Ekiden pioneered such a system, serving as a foundation for similar models on other blockchains. The most sensitive keys are managed by a key-management committee (KMC) using threshold cryptography. The committee’s shares are proactively reshared to rotate who holds which share. Individual worker nodes hold limited-access, short-lived keys tied to specific tasks.
These keys are issued by the KMC for each contract and expire at the end of every epoch. To obtain a key, a worker node must prove its legitimacy to the KMC through secure channels. Each KMC member then generates a key share using a pseudo-random function and transmits it to the node, which reconstructs the full key after collecting enough shares.
Compromised KMC nodes can be revoked through governance, excluding them from future epochs, reducing the potential impact of a breach. When deploying a confidential contract, its enclave generates a fresh public key and publishes it on the blockchain along with the contract code and encrypted initial state.
Users retrieve this key to encrypt their inputs before sending them to the compute node. The node also provides a signing key bound to the enclave via attestation when it starts up, ensuring authenticity.
Other Uses of TEEs in Blockchains
Beyond private smart contract execution, TEEs can improve blockchain scalability and efficiency. TEE-enabled nodes can securely execute computationally intensive tasks off-chain and submit the results on-chain, reducing gas costs and increasing overall throughput.
iExec is a decentralized cloud computing platform using TEEs for off-chain computations. It uses Intel SGX-based enclaves to offload and isolate computation from the blockchain.
A requester, such as a smart contract or user, can purchase a confidential computation as a task on-chain. The blockchain notifies worker nodes to execute the task inside a secure enclave. Before execution, the enclave generates an attestation report containing cryptographic evidence of the enclave’s code and configuration.
This report is sent to a Secret Management Service, which verifies the enclave’s integrity and authenticity before computation begins.
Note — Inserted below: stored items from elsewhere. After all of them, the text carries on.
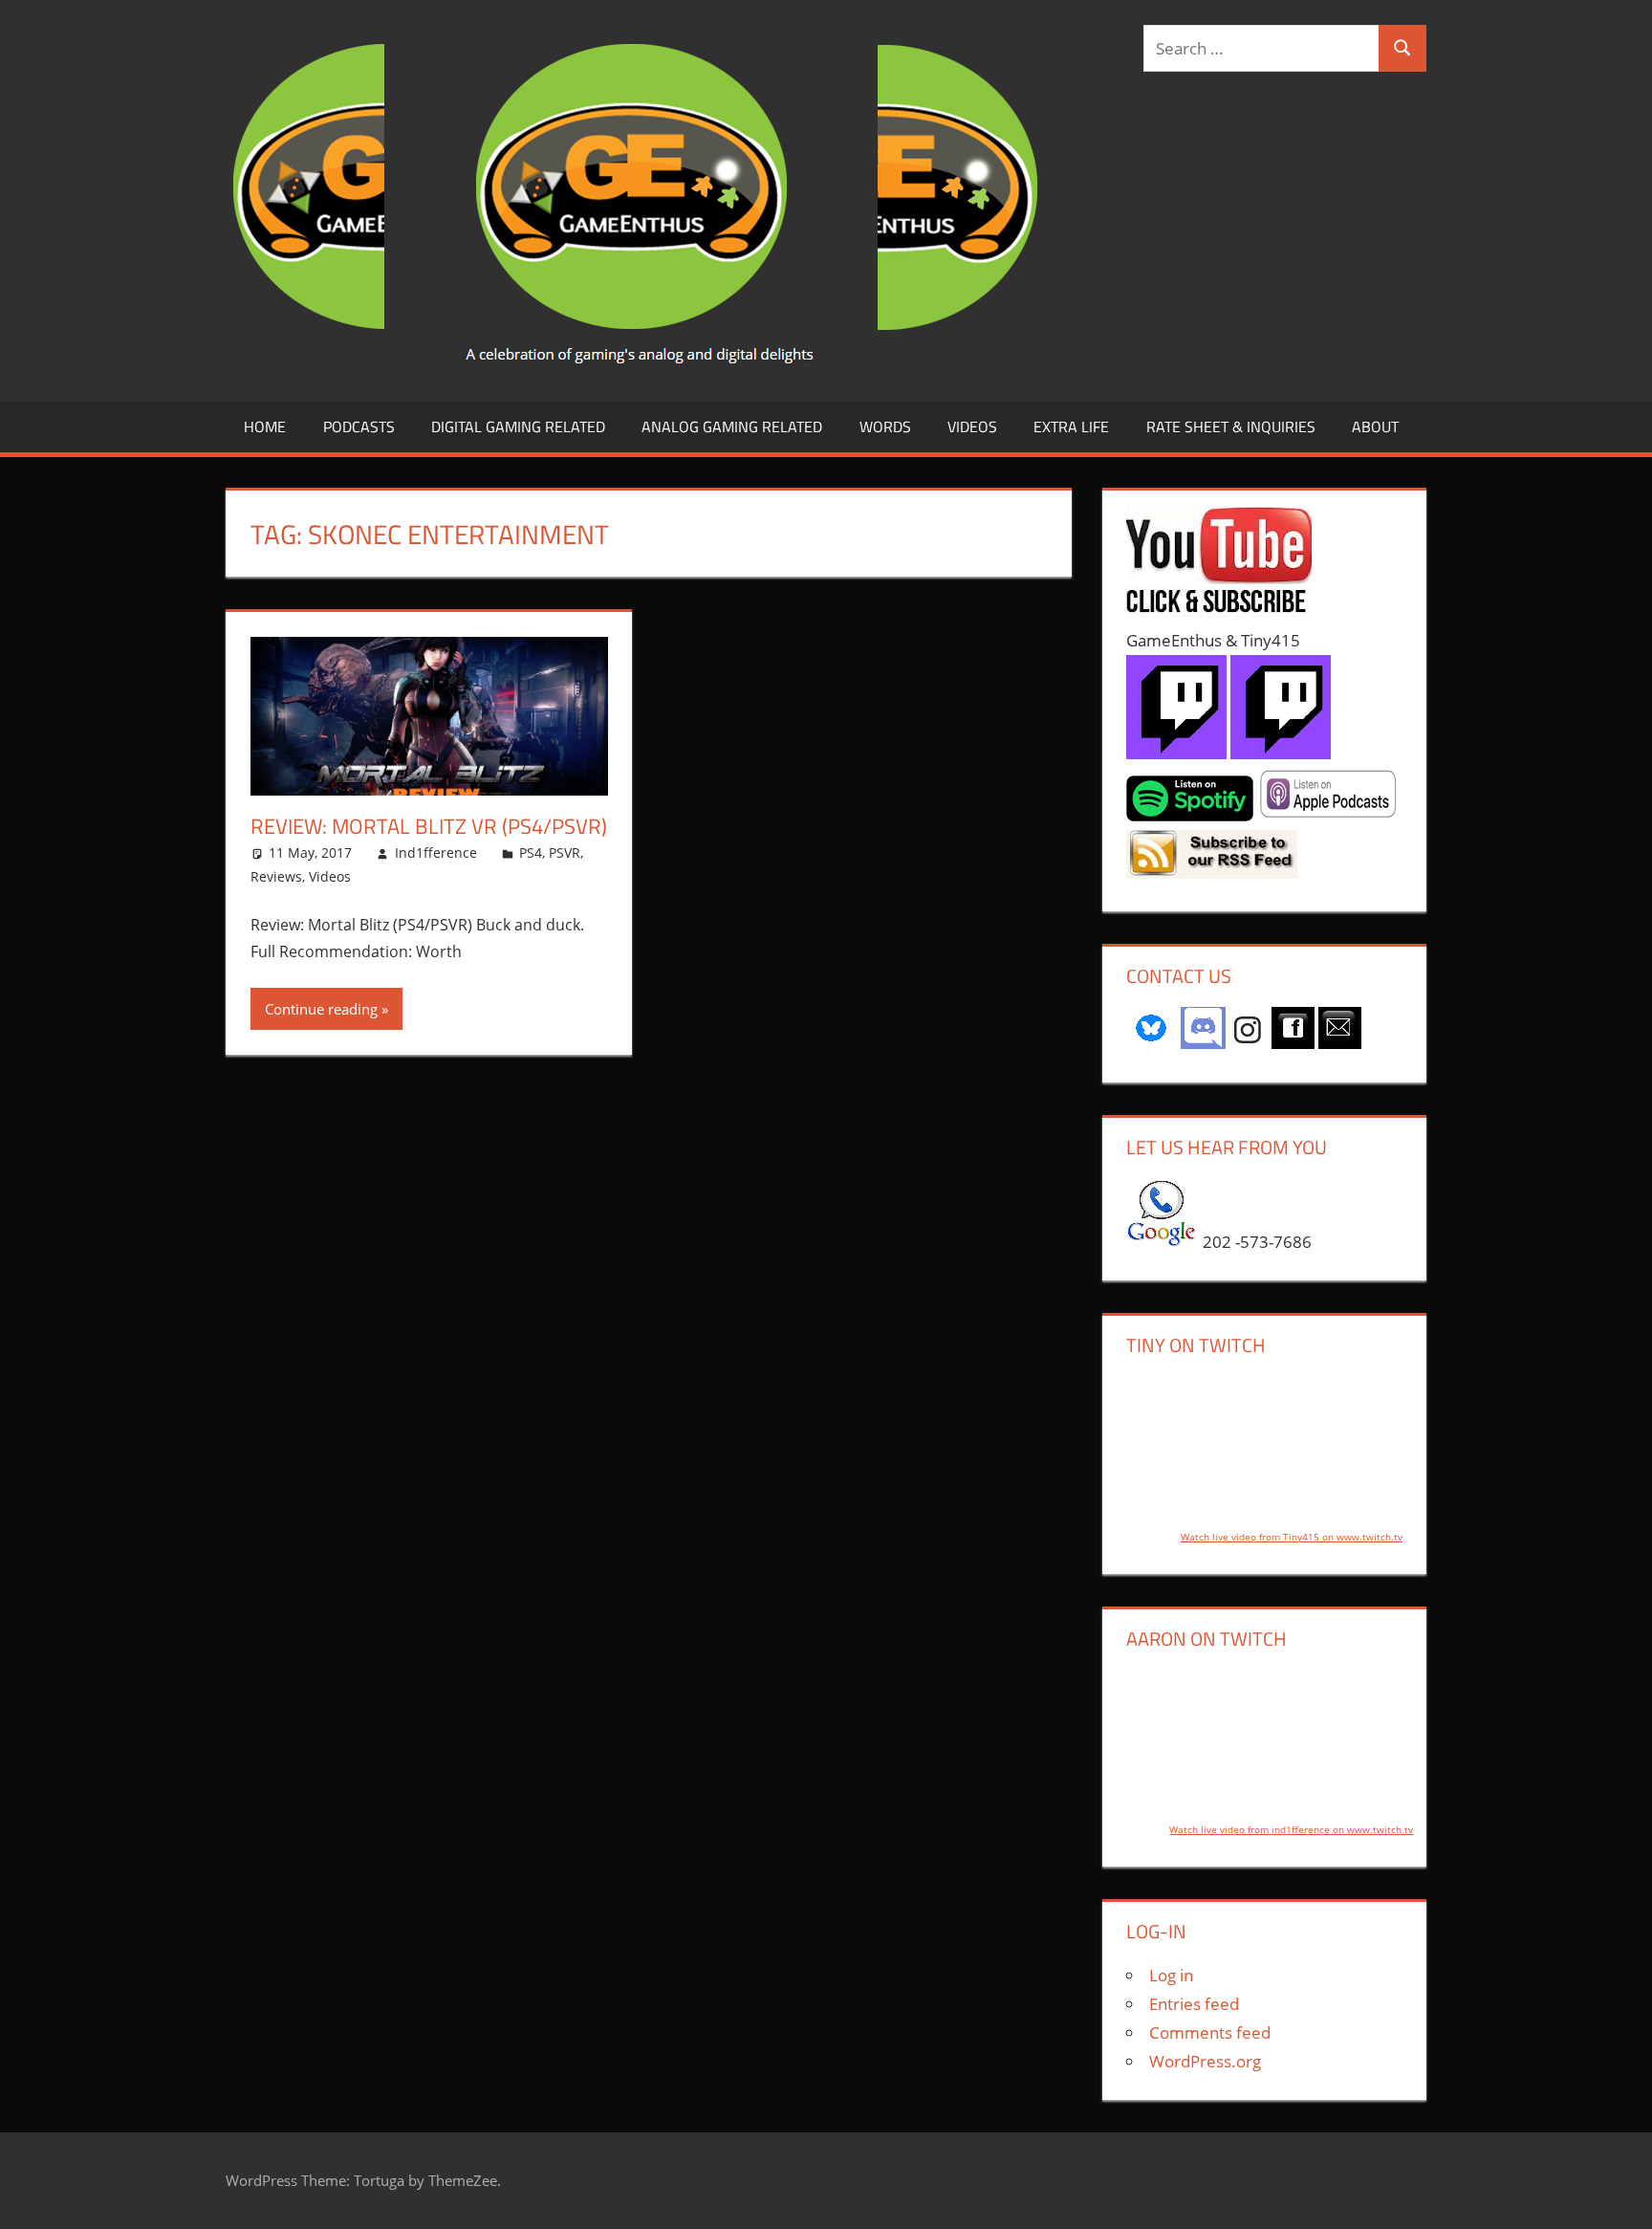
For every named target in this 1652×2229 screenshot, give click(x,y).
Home (265, 426)
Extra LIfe (1071, 426)
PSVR (564, 852)
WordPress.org (1205, 2061)
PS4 (530, 852)
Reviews (276, 876)
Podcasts (359, 426)
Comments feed (1210, 2032)
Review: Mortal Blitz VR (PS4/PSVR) (428, 826)
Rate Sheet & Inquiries (1230, 426)
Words (885, 426)
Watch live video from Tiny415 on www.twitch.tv (1291, 1536)
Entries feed (1194, 2004)
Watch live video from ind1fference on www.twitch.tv (1291, 1829)
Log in (1171, 1975)
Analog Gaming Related (731, 426)
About (1375, 426)
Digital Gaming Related (518, 426)
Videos (972, 426)
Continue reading (321, 1008)
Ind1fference (436, 852)
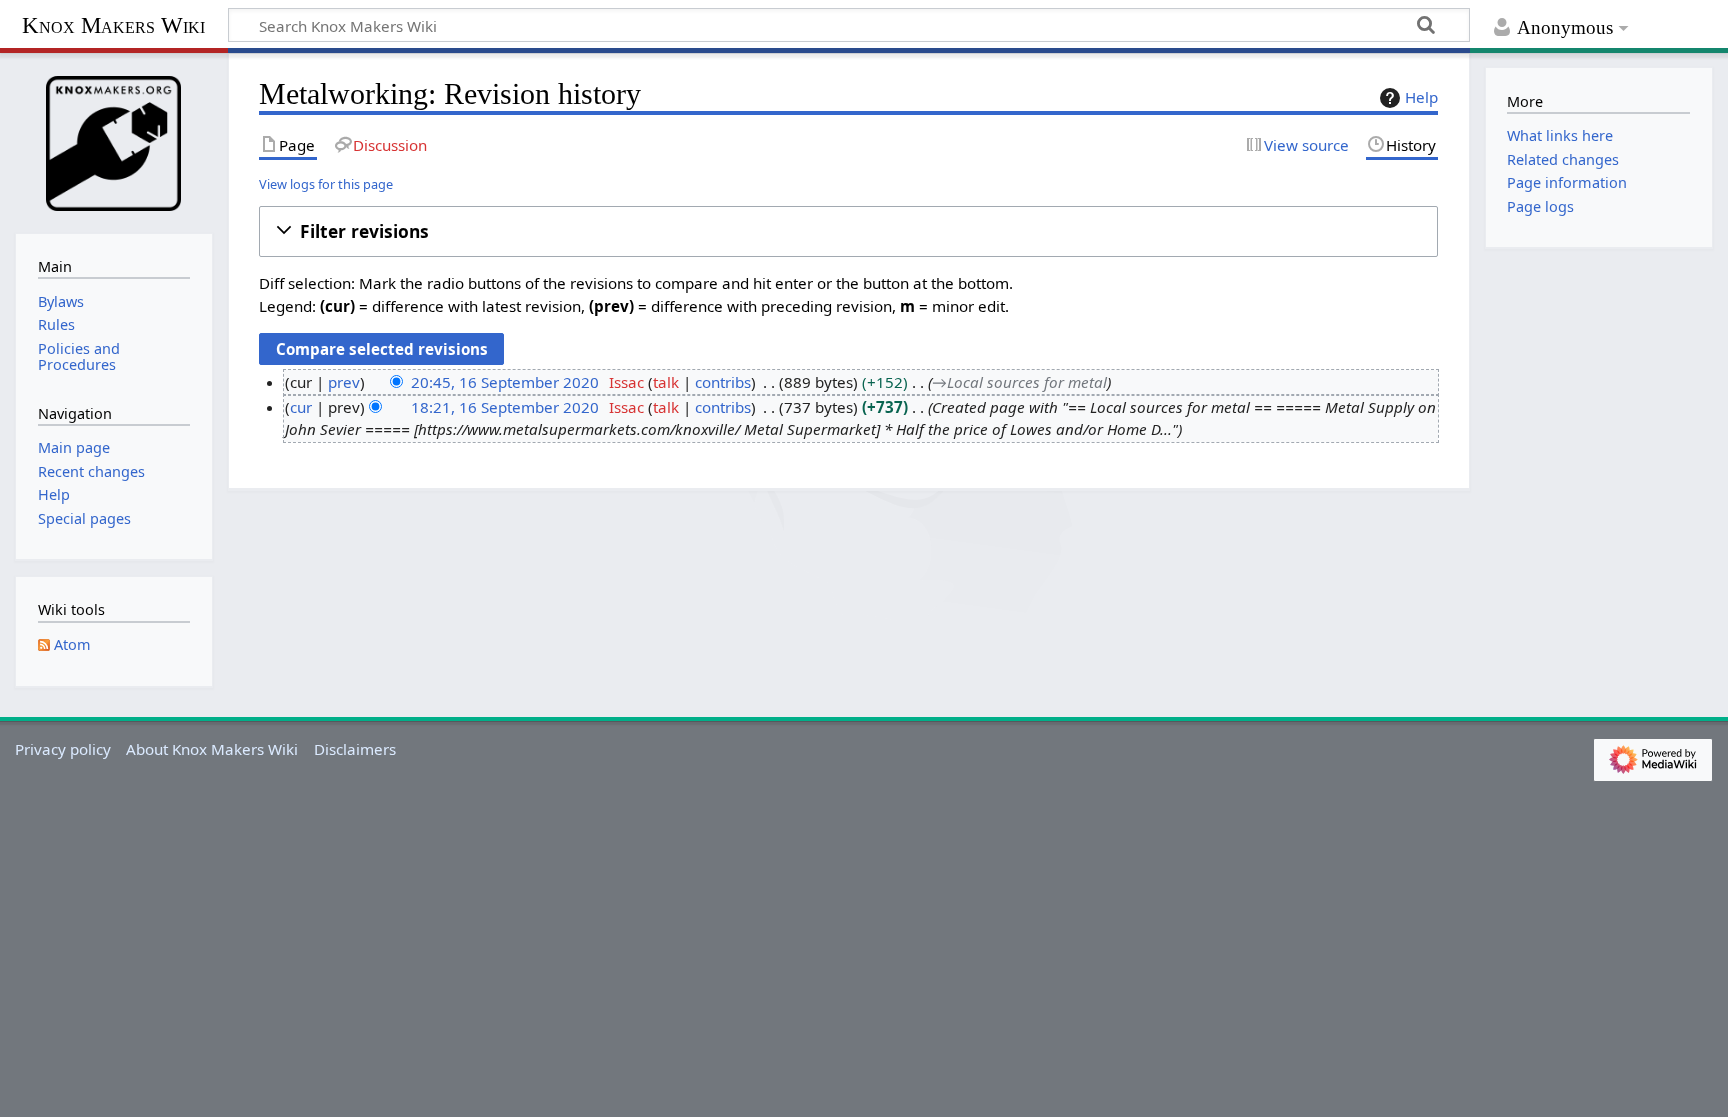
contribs (723, 382)
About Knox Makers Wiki (212, 749)
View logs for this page (326, 184)
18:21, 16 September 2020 (505, 407)
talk (666, 382)
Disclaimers (355, 749)
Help (1421, 97)
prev (344, 382)
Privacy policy (63, 749)
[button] (848, 231)
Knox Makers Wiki (113, 25)
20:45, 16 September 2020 (505, 382)
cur (301, 407)
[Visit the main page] (114, 141)
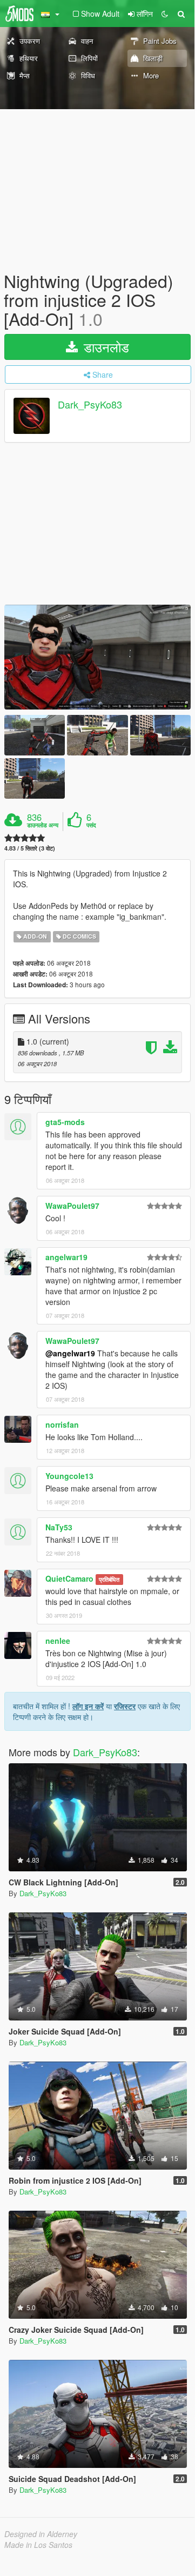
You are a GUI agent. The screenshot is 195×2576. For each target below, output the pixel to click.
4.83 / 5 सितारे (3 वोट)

Trusted execution environments can also provide MEV-resistant blockchain infrastructure. Unichain, an optimistic rollup on Ethereum developed by the Uniswap team and launched in October 2024, uses TEEs in its block-generation process. Its block builder, developed with Flashbots, constructs blocks within a protected enclave.
Transactions routed to the TEE builder are filtered, priority-ordered, and bundled into Flashblocks, allowing Unichain to achieve 1-second block times, with plans for 250-millisecond sub-blocks and improved transaction ordering. Building blocks within TEEs helps reduce MEV extraction by keeping mempool transactions encrypted. Unichain aims to build a DeFi-designated blockchain with these features.
Conclusion
Trusted execution environments are gaining momentum in blockchains as developers seek more efficient privacy solutions. TEEs can shape the future of decentralized applications with low-cost and high-latency secure computation. However, hardware requirements and trust assumptions mean that TEEs are not yet natively supported by most blockchains.
Expect TEE use cases to expand from privacy-preserving applications to scalability solutions for blockchains and off-chain computation for decentralized applications. This shift is driven by computationally demanding DApps, such as decentralized AI applications, where TEEs may facilitate low-cost, high-performance off-chain computation.